Thanks guys for the feedback....yes the reverse tillers appear to be more expensive than the 3 pt (especially on the Cub) I havent seen a 3 pt PTO driven reversable yet anyway ( not sure they exist)...the Cub is Hydrolic and of course smaller (42") and not the direction I'm going....

Duc


----------



## Live Oak (Dec 22, 2003)

> _Originally posted by ducati996 _
> *Thanks guys for the feedback....yes the reverse tillers appear to be more expensive than the 3 pt (especially on the Cub) I havent seen a 3 pt PTO driven reversable yet anyway ( not sure they exist)...the Cub is Hydrolic and of course smaller (42") and not the direction I'm going....
> 
> Duc *


Duc,

when you say reversible, I am not sure if you mean dual direction/changable or reverse rotation. Land Pride makes a VERY nice but pricey tiller that is reverse rotation. Reverse rotation is preferable in my opinion although it is more costly. If have the Land Pride RTR 1558 tiller and like it. I have to make a few passes to get the depth of till I want but it does a great job. The reverse tiller's tendency is to dig in as opposed to riding up on the soil. Here is the Land Pride reverse direction tiller. The 20 Series Tiller is not as beefy as the 25 Series tillers but has much more offset which can be a BIG plus. On your 4100, I would think the RTR 2056 would be plenty. 


20 Series Rotary Tillers 

The Land Pride tillers are very good quality but very pricey. The King Kutter tillers are basic tillers but do well. My father recently purchased one and likes his. They are less than half the cost. Something to consider for an implement that you use maybe 2 or 3 times (if that) per year.


----------



## ducati996 (Dec 27, 2003)

Chief,
I agree with you on the price part ! Land Pride is expensive and 
I wont be using it all that much....Corriher again is my choice on the First Choice 52"....
My goal which is not far away is to do some commerical work as well, I almost have all the tools....
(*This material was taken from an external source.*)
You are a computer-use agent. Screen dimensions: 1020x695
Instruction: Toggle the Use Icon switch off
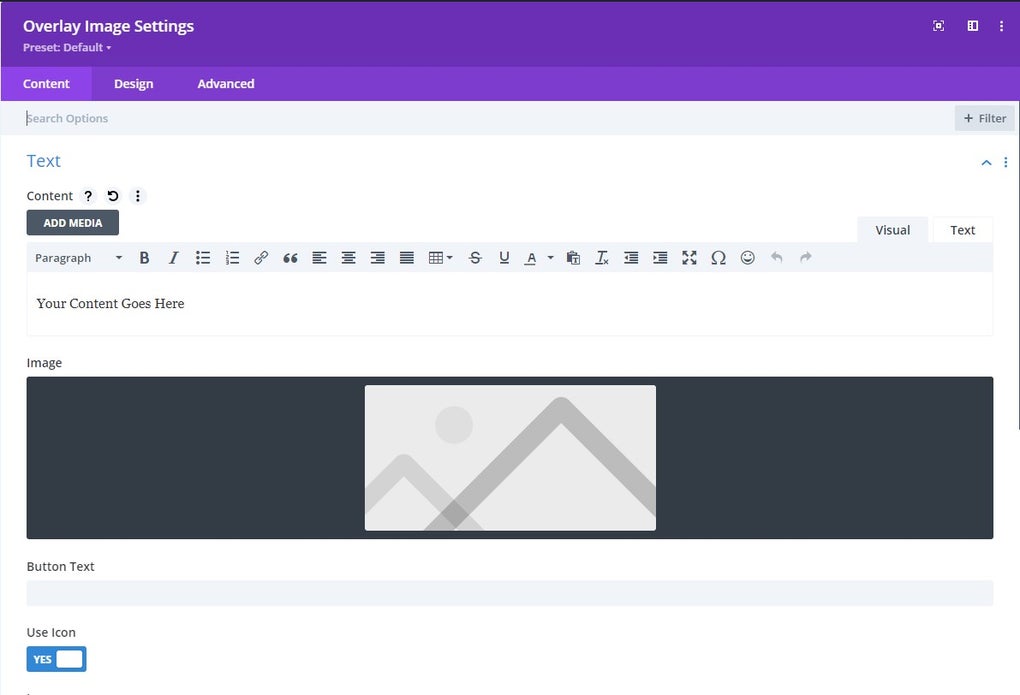pos(56,659)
Over the weekend I had the pleasure of seeing on display both a 4110 & 4115 sitting side by side, the 4110 had a full Curtis (I believe) with heat and A/C, extra lights, a front snow blower and quick hitch. 
The 4115 had the 46BH on it....it was a beautiful site to see the best options for my series machines right there. The fit on the cab was excellent with steel doors and locking locks....
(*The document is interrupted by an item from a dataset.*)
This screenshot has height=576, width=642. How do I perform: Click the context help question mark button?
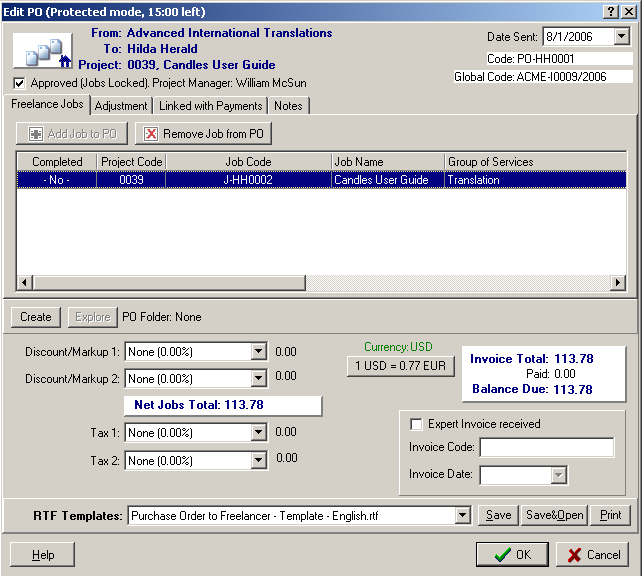pyautogui.click(x=610, y=10)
Summer dreaming but that cab and front blower looked tempting...but that backhoe is nice too....mg: 



Duc


----------



## Live Oak (Dec 22, 2003)

I would imagine that Corriher or C&C will have the best prices provided shipping does not eat up too much of the savings.


----------



## slipshod (Sep 19, 2003)

*Duc*

Have you bought a tiller yet? When you do you will wonder why you did not do it sooner. Other then the back-hoe it is the one implement that hangs off the back of my 4600 the most. When I am doing grade work with the loader it is so nice to churn threw the soil first with the tiller. When I bought mine price was a consideration, but I did not buy the cheapest. I went with a Befco T50 it tills 66 inches and has a 24 inch ajustable offset. I do a lot of finish grade work around new built houses and the offset is invaluable. So far, and this is my third year owning it, no problems other then the guard for the main drive shaft broke it's welds. That was an easy fix. I have turned up some amazing things with it, i.e. truck springs.


----------



## ducati996 (Dec 27, 2003)

I forgot about this post - I missed it earlier...
I did recieve my tiller which came in a New Holland Blue color , (which is a nice blue) I wound up with the 48" (which Is what I wanted) but availability was the question....I have projects set aside for it, but I have been very busy with my PHD from Greenline (green mfg) these last few weekends ( I good thing)
some trees, mailbox posts.....the bigger projects for the PHD will be in late Sept because of the lack of rain fall here now....

Duc


----------